Sunday, May 23, 2010


I am back in Kabul - happily unemployed. While I'm tinkering with my CV my immediate goal is to catch up on my studies, reconnect with friends, and enjoy some freedom. It is wonderful to be able to make my own security decisions and, where and when I judge safe, walk amongst the real people.

Saturday, May 22, 2010

Photos of Port-au-Prince. Photos outside town still to come.

Friday, May 21, 2010

Camp Charlie

This is where I lived for all but the first few weeks of my time in Haïti.

I'll try to upload some more important pictures of Haïti soon.

Tuesday, May 18, 2010

Farewell to Haiti

I left Haiti last week and had a busy and fun week in Ottawa, mostly with my Dad.

Haiti was a mostly wonderful experience for me. None of my previous three jobs (which were in Afghanistan) gave me as much sense of fulfillment and reward. This job was much harder but much much more worthwhile.

I discovered a lovely country that, with the world's support, might be about to pick itself up. However, roughly a million and a half people remain under tents and tarpaulins as the rains get stronger and stronger and the threats of flooding and of diseases like diphtheria continue.

I gained excellent experience in the Information Management section of the Office for the Coordination of Humanitarian Assistance (OCHA). (I was embedded there by CANADEM, a Canadian agency.) OCHA is central to the cluster approach, in which NGOs and other humanitarian actors cooperate in twelve 'clusters' (such as 'Shelter', 'Camp Coordination Camp Management', or 'Water, Sanitation and Hygiene') which have lead agencies. The cluster approach has the benefit of coordinating actors doing similar tasks but can also be viewed as introducing a 'silo' mentality.

Mainly I was making maps but I also worked on the Stable Site Identifier system that gave unique codes to the more than 1,300 spontaneous camps that sprung up in the days and weeks after the earthquake. I also worked on the OCHA 'Who Does What Where When' (4W) system that is meant to show which actors (who) do what (which cluster's activities) where (geographic communes) when (by month). Perhaps my passion was the clarification and propagation of the existing administrative boundary (Place Code or P-Code) identification system which helps actors integrate and compare their geographically based data.

This was my first humanitarian emergency (except the Tsunami, where I showed up two years after the fact) and it was an eye-opener.

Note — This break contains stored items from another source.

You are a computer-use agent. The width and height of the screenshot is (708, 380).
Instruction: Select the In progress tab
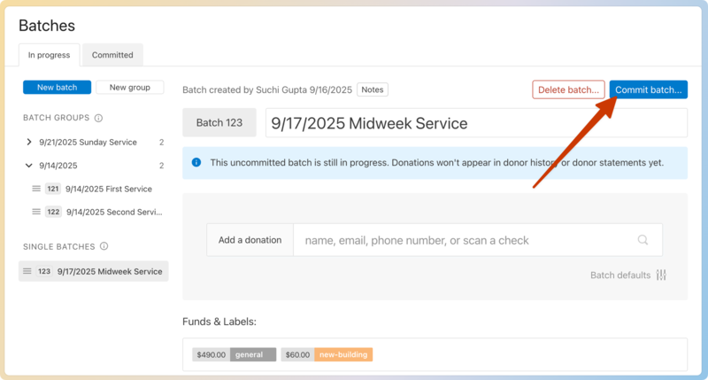pos(49,55)

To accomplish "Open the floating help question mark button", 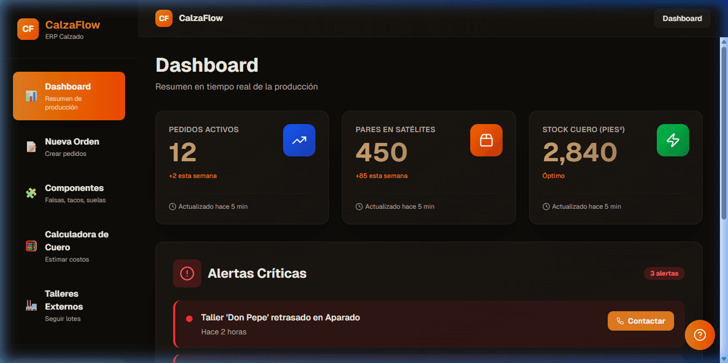I will point(699,335).
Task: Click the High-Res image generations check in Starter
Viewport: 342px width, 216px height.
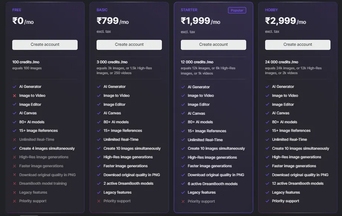Action: [183, 157]
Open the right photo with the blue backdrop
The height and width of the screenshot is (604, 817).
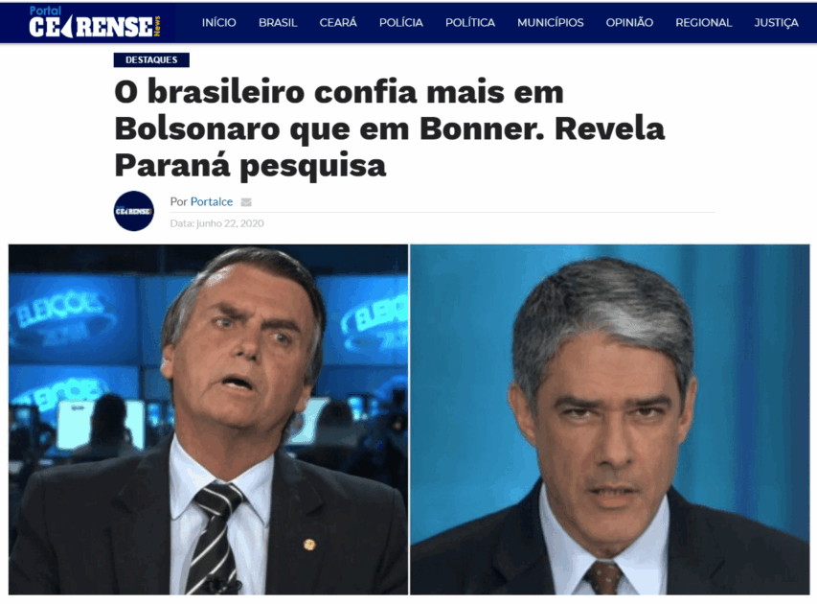tap(609, 419)
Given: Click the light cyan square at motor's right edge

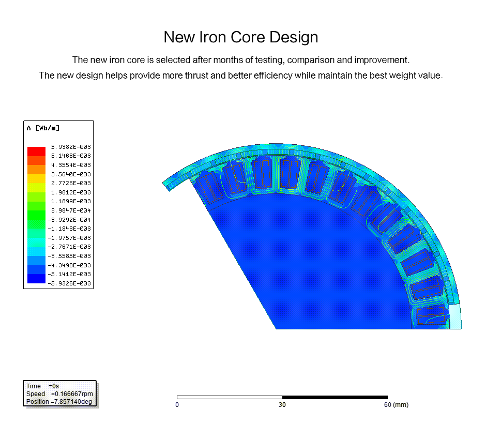Looking at the screenshot, I should click(454, 316).
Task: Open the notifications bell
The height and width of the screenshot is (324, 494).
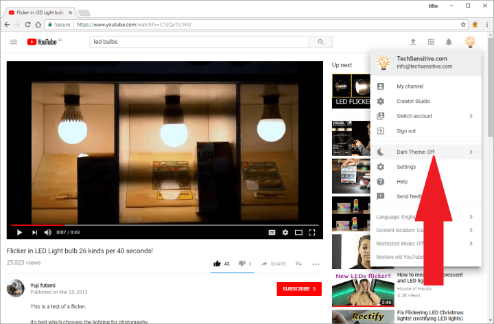Action: point(449,42)
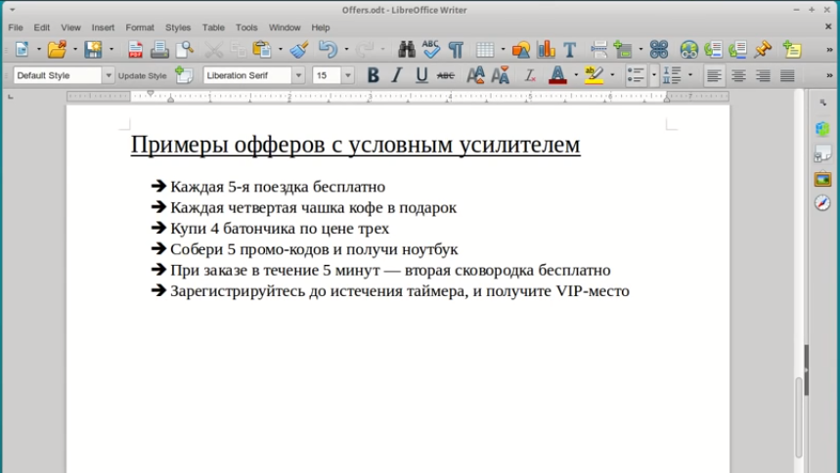Open the Format menu
This screenshot has width=840, height=473.
click(x=140, y=27)

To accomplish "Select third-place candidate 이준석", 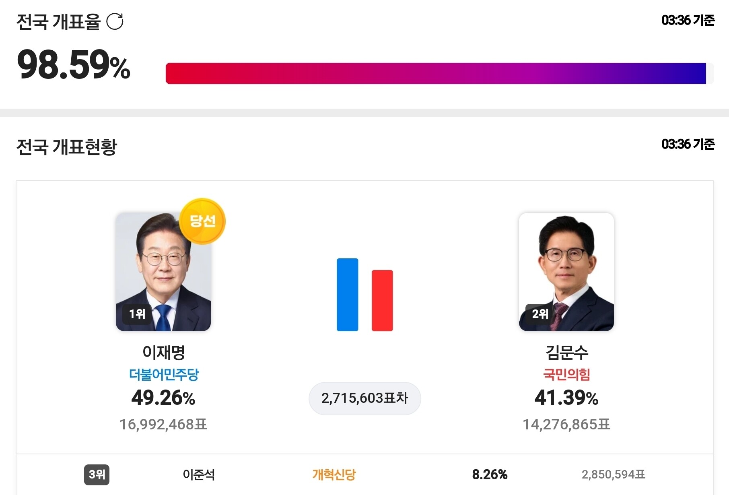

I have never seen so many different organizations. There were over 900 registered with OCHA I saw some fascinating names and titles, the vast majority of which are doing great work.

My only regret about my work in Haiti was that I did not see enough of the country and meet enough of the people. What I did discover reminded me of my wonderful experiences in Liberia.

It is natural for me to make comparisons with other experiences I've had. Despite some corruption (and irresponsible tardiness in the allocation of land for temporary shelter) I would rate our host government higher than that of Afghanistan (though the Afghan government has the world's greatest challenges) and much higher than the government of Sri Lanka.

I commend all the foreign militaries working in Haiti. Some of them working in Afghanistan follow an agenda which is at odds with humanitarian work because of a mixture of poor communication and divergent motives. The same countries' militaries are doing a wonderful job in Haiti. Of course Haiti has its own strategic importance but the militaries are cooperative and helpful. (The only problems I perceived were occasional duplications of efforts in the information gathering field.)

My biggest reward was meeting and or working with many people who I admire very much. I hope I can work with them again. I would also like to work more closely with many of the people whose work I saw and admired in various cluster meetings, even though we may not have spoken.

[To my well-meaning friends who have made remarks about 'heroism'. I'm never comfortable about this because it's totally inapplicable but I need to remark on it now because the Haiti earthquake response had genuine heroes in the search and rescue phase (before I arrived). Firefighters and other rescue specialists from all over the world were risking aftershocks and spontaneous collapses to pull survivors from the rubble. They were working with little or no sleep for days on end and will not be forgotten. In my case the work was exhausting but the rewards far far outweighed the sacrifices.]

I'm anxious to return to Kabul but, on the whole, Haiti was a wonderful experience which I think taught me a bit about how to give more back.